* PROMPT
Please output the data below exactly as given, starting at its first line and stopping after the line that contains "Click 'www.level1techs.com' in".

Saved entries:
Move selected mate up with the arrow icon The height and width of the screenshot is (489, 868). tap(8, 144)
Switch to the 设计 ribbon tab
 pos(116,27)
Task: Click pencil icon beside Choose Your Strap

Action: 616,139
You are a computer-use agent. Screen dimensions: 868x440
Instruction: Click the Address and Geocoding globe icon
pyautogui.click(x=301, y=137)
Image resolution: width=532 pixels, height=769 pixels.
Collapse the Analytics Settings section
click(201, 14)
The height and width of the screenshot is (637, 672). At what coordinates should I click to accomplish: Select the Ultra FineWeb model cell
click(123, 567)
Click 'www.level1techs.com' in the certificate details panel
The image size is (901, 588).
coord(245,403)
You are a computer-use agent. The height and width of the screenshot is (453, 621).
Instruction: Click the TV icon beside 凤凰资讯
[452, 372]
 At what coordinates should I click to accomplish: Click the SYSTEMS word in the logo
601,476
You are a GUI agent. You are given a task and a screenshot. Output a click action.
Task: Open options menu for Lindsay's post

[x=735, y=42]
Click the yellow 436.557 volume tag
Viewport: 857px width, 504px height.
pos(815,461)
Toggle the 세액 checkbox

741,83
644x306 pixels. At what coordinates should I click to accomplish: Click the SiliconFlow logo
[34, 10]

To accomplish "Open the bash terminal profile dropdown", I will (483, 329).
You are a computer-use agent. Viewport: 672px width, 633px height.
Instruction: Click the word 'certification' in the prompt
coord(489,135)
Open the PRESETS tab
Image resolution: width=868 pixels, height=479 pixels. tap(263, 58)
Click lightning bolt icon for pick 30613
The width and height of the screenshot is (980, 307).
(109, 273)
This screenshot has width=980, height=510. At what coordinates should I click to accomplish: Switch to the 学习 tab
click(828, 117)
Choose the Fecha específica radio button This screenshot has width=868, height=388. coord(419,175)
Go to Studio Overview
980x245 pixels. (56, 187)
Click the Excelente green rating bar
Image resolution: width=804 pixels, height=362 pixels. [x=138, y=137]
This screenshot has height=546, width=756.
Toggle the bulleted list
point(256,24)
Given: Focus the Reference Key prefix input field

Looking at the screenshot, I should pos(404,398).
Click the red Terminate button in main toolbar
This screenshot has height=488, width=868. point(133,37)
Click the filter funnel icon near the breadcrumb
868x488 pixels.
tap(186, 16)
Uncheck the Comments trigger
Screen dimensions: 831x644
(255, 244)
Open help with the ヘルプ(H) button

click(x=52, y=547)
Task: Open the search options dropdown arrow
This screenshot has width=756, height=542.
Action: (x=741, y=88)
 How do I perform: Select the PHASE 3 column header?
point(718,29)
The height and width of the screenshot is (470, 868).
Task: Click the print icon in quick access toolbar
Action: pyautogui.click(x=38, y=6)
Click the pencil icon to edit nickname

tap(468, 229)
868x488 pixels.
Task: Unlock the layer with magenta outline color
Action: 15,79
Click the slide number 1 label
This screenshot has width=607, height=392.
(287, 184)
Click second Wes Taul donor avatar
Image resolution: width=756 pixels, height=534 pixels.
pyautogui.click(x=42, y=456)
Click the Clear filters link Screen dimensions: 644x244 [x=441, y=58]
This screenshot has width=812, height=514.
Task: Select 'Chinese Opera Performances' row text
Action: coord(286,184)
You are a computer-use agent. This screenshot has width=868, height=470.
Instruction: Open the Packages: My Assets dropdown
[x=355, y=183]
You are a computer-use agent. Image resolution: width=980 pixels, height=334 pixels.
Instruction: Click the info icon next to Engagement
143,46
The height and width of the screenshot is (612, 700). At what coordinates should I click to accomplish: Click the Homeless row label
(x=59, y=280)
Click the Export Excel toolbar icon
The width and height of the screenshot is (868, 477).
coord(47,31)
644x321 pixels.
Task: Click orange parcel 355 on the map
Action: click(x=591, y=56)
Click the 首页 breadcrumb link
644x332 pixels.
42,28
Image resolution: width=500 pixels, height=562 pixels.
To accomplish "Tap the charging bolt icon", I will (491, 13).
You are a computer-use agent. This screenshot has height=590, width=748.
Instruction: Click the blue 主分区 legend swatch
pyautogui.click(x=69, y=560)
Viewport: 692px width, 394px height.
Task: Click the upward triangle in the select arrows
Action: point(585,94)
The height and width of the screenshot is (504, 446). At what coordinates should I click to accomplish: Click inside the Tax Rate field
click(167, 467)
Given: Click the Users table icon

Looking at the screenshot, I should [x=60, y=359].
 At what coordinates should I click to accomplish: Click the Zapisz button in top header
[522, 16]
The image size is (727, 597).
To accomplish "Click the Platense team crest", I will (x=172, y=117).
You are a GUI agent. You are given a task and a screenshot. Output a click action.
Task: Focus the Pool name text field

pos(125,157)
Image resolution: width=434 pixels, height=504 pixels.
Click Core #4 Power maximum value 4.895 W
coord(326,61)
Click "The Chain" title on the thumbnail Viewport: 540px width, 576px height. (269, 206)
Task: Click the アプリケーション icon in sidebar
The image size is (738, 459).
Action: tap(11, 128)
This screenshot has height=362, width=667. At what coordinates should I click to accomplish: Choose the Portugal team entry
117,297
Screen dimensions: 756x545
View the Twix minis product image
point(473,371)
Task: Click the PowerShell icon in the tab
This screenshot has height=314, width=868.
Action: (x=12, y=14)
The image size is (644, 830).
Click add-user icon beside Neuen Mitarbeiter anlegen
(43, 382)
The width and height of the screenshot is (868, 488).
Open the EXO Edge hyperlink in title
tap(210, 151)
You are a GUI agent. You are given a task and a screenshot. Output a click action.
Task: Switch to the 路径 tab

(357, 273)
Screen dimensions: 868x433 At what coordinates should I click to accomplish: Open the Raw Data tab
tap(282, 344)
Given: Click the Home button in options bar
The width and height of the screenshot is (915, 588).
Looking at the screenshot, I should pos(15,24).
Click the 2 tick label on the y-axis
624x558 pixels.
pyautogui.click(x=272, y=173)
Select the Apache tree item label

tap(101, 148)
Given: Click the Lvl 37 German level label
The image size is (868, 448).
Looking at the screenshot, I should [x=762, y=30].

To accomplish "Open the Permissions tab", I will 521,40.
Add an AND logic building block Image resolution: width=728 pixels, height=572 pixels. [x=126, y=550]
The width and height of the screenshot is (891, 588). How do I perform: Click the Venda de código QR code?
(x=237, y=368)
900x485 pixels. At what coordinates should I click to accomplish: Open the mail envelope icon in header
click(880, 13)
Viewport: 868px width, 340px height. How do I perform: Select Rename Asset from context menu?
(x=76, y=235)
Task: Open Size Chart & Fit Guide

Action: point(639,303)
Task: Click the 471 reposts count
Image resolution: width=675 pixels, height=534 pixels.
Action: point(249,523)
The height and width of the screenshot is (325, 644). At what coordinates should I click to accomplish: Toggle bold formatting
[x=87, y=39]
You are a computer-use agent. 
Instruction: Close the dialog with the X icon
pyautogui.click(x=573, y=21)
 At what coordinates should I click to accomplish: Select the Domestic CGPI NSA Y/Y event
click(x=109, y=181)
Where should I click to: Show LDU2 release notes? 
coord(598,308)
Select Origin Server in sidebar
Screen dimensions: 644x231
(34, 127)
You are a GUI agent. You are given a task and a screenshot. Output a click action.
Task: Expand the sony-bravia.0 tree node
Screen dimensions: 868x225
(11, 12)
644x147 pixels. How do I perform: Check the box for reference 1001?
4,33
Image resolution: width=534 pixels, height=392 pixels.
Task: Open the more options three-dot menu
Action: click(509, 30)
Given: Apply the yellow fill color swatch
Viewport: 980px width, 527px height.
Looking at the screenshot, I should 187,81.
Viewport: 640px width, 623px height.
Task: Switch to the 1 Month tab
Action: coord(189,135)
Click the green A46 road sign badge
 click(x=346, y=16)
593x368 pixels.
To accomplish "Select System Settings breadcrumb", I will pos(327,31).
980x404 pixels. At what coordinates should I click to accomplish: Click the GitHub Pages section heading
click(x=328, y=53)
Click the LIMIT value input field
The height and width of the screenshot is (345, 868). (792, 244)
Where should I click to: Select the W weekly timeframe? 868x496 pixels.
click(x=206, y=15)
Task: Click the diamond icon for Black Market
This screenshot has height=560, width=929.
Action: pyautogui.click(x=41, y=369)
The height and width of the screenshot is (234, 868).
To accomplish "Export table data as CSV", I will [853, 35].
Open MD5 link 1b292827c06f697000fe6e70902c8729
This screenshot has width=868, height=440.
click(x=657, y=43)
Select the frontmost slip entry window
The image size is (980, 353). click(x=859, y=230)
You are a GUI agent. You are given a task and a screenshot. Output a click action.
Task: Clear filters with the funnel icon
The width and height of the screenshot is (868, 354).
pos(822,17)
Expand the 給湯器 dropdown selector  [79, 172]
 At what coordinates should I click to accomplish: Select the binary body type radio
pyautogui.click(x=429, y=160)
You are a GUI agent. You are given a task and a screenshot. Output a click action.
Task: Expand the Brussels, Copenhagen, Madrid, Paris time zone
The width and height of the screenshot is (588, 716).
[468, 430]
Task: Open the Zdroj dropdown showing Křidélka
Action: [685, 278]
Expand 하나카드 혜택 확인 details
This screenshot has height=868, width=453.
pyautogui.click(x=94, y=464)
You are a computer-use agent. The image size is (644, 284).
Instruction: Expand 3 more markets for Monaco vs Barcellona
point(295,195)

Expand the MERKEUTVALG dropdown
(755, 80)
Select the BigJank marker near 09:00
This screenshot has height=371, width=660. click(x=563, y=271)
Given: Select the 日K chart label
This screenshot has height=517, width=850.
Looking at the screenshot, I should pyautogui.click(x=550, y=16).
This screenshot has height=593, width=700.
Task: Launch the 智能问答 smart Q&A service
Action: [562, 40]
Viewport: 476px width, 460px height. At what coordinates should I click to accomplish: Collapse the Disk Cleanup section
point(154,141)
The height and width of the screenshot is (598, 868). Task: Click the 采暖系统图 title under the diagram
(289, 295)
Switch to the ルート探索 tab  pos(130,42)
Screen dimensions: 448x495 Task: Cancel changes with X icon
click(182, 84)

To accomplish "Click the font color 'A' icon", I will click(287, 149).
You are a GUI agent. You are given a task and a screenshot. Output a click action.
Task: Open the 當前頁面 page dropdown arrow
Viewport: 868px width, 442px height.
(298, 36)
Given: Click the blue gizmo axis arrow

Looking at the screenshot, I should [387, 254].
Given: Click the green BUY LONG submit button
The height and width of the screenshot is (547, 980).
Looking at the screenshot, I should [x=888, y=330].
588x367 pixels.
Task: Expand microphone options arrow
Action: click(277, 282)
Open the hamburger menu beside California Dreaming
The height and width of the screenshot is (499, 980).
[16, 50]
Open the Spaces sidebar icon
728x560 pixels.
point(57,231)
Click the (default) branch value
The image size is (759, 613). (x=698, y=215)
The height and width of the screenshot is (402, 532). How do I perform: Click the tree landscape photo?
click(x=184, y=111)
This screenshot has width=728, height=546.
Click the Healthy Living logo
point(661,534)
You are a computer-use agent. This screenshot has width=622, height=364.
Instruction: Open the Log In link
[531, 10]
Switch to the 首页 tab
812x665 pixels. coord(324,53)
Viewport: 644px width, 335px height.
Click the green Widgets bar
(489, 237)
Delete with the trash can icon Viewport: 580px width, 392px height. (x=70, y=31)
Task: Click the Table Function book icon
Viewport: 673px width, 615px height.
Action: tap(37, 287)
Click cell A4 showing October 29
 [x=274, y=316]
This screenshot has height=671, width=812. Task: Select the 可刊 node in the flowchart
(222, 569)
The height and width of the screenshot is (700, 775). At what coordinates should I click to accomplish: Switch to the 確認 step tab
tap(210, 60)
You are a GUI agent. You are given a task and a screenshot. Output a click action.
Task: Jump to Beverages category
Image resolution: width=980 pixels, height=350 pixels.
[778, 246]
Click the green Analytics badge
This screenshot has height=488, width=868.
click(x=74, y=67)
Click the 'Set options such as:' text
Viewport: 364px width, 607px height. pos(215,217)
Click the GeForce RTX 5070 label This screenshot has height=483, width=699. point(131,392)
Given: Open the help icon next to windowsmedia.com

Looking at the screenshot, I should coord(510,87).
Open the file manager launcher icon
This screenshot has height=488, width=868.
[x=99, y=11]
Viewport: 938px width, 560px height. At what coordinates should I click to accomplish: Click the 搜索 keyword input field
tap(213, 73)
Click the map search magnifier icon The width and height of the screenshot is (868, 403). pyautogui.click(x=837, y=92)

* FINAL ANSWER
Move selected mate up with the arrow icon The height and width of the screenshot is (489, 868). tap(8, 144)
Switch to the 设计 ribbon tab
 pos(116,27)
Task: Click pencil icon beside Choose Your Strap

Action: 616,139
You are a computer-use agent. Screen dimensions: 868x440
Instruction: Click the Address and Geocoding globe icon
pyautogui.click(x=301, y=137)
Image resolution: width=532 pixels, height=769 pixels.
Collapse the Analytics Settings section
click(201, 14)
The height and width of the screenshot is (637, 672). At what coordinates should I click to accomplish: Select the Ultra FineWeb model cell
click(123, 567)
Click 'www.level1techs.com' in the certificate details panel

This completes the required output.